Orphan Survival Stories Index |
THE NICEST STRANGERS
"You sure are smart for only having a sixth grade education," I was told many times.
"Mr. Kiser, there is not one single member of this community that does not respect and admire you," they would tell me.
For the very first time in my life I would walk around and people would shake my hand. Almost every morning someone would greet me with a cheerful "good morning" as I jogged around the track.
Gentlemen from every walk of life, both rich and poor, would come to me for advice. If they could not afford to pay I always choose to help them for free. No one was ever turned away.
My small legal office was located in the corner of the law library. (There were hundreds of files, stacked two feet high, on the wooden tables. Each told the life story of each and every person that I had helped with their appeals. I watched and listened for hours as grown men cried while they talked about their children and their families.
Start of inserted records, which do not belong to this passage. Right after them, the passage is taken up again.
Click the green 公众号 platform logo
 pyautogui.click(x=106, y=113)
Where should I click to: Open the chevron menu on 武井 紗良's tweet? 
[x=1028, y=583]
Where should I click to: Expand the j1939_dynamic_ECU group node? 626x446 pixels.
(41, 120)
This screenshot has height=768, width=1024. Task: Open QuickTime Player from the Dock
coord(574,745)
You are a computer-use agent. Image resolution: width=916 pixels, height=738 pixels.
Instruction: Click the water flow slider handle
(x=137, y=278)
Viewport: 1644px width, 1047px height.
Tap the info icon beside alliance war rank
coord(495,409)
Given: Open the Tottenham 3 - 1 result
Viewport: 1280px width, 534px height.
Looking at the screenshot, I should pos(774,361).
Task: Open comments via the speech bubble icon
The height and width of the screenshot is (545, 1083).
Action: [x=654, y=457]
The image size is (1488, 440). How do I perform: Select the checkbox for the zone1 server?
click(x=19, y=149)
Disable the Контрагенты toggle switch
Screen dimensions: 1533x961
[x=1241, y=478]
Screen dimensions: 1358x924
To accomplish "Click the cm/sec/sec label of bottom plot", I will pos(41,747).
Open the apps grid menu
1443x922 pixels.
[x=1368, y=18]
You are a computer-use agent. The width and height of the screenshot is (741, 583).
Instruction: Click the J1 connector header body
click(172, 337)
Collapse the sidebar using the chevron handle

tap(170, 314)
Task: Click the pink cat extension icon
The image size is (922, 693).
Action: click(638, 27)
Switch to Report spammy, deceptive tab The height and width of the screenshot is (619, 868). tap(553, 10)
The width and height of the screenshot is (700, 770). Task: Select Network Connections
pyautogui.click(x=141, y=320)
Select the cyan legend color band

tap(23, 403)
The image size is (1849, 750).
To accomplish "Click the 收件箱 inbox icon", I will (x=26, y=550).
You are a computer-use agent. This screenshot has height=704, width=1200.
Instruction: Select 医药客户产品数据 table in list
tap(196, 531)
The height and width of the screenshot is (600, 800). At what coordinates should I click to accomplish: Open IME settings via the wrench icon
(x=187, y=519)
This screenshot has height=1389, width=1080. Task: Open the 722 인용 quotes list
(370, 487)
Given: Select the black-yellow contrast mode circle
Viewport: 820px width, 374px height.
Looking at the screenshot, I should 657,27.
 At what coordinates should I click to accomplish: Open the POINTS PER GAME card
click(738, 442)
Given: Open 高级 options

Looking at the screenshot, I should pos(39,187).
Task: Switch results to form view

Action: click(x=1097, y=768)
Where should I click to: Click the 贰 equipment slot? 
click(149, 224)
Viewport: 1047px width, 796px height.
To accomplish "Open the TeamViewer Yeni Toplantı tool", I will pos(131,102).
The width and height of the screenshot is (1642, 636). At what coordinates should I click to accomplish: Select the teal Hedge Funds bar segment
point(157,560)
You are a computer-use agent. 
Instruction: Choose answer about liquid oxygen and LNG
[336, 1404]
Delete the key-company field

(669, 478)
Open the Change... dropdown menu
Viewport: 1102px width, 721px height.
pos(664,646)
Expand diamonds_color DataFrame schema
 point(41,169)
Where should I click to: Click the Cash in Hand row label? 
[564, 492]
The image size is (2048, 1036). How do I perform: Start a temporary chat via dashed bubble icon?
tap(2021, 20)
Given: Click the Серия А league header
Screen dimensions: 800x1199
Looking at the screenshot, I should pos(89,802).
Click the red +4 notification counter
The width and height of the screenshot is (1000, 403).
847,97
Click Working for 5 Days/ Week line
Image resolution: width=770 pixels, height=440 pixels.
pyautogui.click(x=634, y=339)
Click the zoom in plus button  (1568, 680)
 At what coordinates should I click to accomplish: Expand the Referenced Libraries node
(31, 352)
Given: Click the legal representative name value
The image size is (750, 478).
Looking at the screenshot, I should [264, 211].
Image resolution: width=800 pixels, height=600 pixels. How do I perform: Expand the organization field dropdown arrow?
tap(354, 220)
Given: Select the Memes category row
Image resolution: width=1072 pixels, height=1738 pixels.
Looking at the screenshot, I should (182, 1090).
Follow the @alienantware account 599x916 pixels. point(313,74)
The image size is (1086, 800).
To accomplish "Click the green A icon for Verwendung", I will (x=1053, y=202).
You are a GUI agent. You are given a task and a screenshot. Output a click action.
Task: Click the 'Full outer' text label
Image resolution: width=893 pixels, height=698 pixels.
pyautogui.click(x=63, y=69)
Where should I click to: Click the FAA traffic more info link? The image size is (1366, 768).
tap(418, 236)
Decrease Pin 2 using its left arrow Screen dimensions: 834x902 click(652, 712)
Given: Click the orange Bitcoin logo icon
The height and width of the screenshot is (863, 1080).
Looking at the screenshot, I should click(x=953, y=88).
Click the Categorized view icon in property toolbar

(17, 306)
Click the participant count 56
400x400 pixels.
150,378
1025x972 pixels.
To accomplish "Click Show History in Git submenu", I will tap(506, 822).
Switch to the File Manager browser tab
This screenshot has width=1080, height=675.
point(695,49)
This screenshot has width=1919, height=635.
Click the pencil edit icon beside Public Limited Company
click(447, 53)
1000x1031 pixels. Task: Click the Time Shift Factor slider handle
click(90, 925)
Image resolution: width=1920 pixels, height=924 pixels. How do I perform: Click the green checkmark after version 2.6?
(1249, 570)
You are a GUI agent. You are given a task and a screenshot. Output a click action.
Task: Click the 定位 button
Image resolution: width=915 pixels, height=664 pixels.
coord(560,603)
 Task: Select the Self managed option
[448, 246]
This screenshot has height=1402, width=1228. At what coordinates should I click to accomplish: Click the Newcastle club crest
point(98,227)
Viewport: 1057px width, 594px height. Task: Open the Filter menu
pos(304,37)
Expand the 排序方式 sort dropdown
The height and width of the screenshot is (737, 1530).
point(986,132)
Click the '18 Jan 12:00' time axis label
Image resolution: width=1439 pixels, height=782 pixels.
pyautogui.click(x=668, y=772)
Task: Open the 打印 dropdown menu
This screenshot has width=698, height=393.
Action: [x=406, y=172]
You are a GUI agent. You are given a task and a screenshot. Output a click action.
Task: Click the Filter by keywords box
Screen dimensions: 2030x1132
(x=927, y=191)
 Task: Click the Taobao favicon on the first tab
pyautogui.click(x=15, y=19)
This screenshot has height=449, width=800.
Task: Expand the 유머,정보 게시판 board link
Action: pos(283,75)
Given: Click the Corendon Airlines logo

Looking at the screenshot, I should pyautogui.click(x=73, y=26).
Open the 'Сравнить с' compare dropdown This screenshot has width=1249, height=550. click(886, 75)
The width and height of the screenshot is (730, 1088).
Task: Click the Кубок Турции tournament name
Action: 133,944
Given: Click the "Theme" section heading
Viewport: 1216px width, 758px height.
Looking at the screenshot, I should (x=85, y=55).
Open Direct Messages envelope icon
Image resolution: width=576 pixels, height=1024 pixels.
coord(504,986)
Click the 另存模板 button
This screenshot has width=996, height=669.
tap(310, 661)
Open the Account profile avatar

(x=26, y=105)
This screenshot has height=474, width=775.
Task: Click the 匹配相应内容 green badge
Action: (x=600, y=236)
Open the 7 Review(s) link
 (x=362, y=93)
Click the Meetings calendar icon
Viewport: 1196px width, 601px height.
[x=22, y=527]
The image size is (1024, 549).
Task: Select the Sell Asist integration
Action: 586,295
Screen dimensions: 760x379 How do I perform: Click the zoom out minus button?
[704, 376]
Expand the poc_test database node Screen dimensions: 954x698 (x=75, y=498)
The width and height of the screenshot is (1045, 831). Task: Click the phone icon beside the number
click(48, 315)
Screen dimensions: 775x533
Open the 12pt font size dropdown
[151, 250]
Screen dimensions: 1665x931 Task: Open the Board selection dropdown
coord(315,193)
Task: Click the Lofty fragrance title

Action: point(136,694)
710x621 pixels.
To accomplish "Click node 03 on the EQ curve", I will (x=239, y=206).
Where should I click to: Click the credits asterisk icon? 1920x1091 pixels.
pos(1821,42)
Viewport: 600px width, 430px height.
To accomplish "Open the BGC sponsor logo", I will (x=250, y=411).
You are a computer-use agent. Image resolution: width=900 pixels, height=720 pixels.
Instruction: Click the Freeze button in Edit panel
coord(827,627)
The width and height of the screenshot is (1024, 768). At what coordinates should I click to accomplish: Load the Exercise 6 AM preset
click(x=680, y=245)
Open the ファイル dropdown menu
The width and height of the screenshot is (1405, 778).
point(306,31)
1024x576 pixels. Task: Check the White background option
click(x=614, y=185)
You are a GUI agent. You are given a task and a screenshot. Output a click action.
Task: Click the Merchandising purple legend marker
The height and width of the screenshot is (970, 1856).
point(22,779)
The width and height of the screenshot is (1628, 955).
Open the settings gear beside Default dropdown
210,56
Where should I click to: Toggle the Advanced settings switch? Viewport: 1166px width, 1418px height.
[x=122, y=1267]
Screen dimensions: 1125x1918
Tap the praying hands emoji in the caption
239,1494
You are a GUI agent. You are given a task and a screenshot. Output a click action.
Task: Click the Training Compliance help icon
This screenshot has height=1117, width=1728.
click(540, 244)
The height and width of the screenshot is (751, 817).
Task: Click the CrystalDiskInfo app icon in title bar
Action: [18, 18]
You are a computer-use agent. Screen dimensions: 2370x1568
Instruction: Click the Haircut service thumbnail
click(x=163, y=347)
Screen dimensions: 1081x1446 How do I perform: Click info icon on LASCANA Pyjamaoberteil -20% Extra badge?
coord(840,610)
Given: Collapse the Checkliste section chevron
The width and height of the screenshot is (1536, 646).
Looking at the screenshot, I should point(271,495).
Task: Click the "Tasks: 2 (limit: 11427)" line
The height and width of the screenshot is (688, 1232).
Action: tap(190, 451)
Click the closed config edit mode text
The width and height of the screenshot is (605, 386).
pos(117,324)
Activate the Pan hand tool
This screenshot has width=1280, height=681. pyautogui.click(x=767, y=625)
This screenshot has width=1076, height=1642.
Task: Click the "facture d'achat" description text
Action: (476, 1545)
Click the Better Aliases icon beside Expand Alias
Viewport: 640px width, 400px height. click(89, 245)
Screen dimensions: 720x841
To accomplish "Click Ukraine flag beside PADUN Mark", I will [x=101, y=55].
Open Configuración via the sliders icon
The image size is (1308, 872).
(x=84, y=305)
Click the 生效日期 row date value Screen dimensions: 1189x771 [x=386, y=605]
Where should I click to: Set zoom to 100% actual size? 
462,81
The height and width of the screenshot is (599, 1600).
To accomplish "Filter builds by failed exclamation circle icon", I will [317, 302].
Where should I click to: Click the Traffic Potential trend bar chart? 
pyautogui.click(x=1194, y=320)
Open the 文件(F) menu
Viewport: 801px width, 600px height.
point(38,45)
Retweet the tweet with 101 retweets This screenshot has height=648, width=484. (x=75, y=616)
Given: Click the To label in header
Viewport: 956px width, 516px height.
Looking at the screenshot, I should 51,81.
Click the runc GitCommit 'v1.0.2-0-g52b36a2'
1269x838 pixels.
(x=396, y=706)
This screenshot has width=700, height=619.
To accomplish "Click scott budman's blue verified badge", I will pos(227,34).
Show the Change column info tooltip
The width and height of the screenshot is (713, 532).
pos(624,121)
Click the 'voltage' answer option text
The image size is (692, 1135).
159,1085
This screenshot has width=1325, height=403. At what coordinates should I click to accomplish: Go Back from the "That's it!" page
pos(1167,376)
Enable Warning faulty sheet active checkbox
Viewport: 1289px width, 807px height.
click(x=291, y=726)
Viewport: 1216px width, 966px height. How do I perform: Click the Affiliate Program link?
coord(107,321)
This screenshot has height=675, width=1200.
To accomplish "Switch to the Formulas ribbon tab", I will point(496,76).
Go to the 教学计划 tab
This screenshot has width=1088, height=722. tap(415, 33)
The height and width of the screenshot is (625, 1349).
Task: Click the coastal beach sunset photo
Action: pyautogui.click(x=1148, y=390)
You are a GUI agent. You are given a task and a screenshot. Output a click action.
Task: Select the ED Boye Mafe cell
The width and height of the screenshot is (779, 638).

There were times when I was representing as many as 100 people at a time. The legal cases brought to me were very difficult and seemed never-ending.
This was the first and only time in my life that I had ever been shown any respect and admiration by other human beings. My youthful years spent in a Jacksonville, Florida orphanage had broken any spirit that I might have had as a little boy. I came into this community a broken man, a confused young man who had never known the feeling of self respect, much less any feelings of self worth. I was a young man full of hatred and a man who felt nothing inside except a never-ending spite for the world in which he lived.
"Mr. Kiser, do you need any cigarettes, Sir? Would you like some candy, Sir?" I would be asked.
"Sir," was not a word that I was used to hearing when it came to someone speaking to, or about me. "Bastard" and "Illegitimate son-of-a-bitch" is how I was addressed most of my life in the orphanage. How wonderful it was to finally feel that I had worth to the world.
Yes, some of the nicest people in my life were people that I met when I was in my late teens and early twenties. Many of these people, because of their kindness and respect towards me, helped me mold myself into the man that I have become today. Many of these strange, unusual and forgotten people taught me the meaning of kindness, respect and hard work. There is not one of them that I was not honored to represent. Some of the kindest people that I met along the way, I met while learning to become a jail-house lawyer, years of learning and educating myself while serving my own sentence at the Federal Penitentiary at Lompoc, California.